Designing a customer evaluation benchmark#

Guiding Principles#

Designing a customer evaluation benchmark is most similar to product design rather than strictly engineering or research. The majority of the work involves building an understanding of what the customer’s system is actually intended to do in production and how they intend their users to use it, and then capturing that reality as faithfully as possible. Specifically, we want to understand what the customer’s users actually care about. What are they trying to accomplish? What counts as success? What kinds of failures matter, and which ones are tolerable?

The only goal of a customer eval is to reflect the real downstream use case so that we can get a high-fidelity signal of model performance on how people are actually using the model.

Customer eval design is not a research problem. For example, you should not be doing things like cleaning up the data, removing noisy inputs, generating synthetic examples, and building something that looks nice and tidy. While that may be close to the customer setting, it usually is not and our goal is to match the downstream use case distribution as closely as possible. If the customer uses messy scraped documents in production, your eval should use messy scraped documents. If their prompts are awkward or inconsistent, your eval should reflect that too. In some sense, we are not trying to build the “ideal” system; we are just trying to mirror reality, which is significantly harder.

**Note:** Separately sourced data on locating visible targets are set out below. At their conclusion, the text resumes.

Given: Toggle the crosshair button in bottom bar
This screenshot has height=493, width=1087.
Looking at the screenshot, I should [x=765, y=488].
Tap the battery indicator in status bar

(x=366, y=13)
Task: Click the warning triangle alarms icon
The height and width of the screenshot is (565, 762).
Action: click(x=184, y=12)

The dream scenario for a customer eval setup is that the customer gives you a year of production traffic, along with the exact model inputs, labels, and their scoring logic. At that point, you are basically doing data science. In reality, that almost never happens. More often, customers will not have a real eval set or the eval is synthetic without principled design decisions, the distribution is skewed and not reflective of downstream use case distribution, labels are incomplete or inaccurate, and the evaluation and scoring logic is not well defined.

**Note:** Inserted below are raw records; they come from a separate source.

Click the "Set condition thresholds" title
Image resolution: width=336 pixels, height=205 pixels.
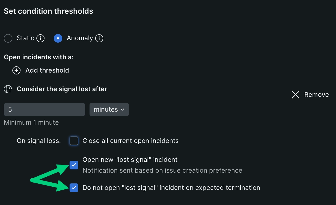click(x=49, y=11)
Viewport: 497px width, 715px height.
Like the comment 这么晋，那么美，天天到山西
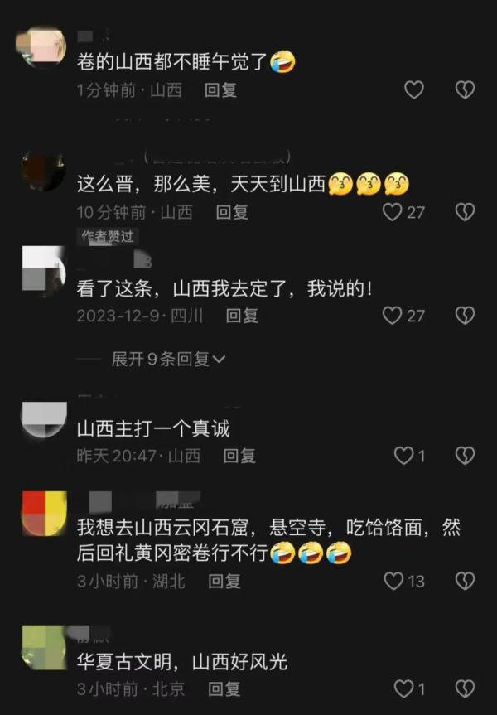[x=403, y=212]
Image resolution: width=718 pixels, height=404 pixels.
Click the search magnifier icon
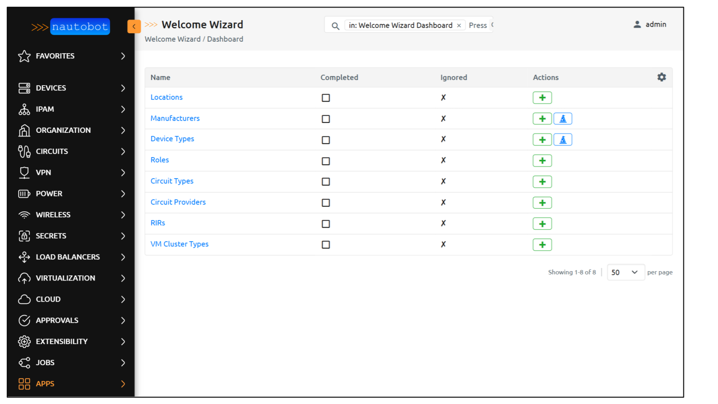tap(335, 25)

If the customer hands you an eval set, do not assume it is high quality. You need to understand how it was created and whether it actually reflects production behavior. For example, if 10 samples all share the same failure pattern, is that really how the system fails in production? Or did someone just over-sample a known issue?

Functional Tips#

Whenever you work with a customer, try to get three things upfront:

Raw model inputs exactly as they are sent to the endpoint, that is, the actual chat completion payloads. That gives you visibility into prompt structure, context formatting, and any preprocessing happening behind the scenes. If they cannot give you that format, convert what they provide and ask them to verify it.
Scoring logic or evaluation harness. How do they decide if an output is good or bad? What metrics matter? If they won’t share labels, you may need to create your own and then ask them to audit and approve them.
Spend real time understanding the downstream use case. Even if they give you data, you still need context. What are their users expecting? What is business-critical? What failure actually hurts them?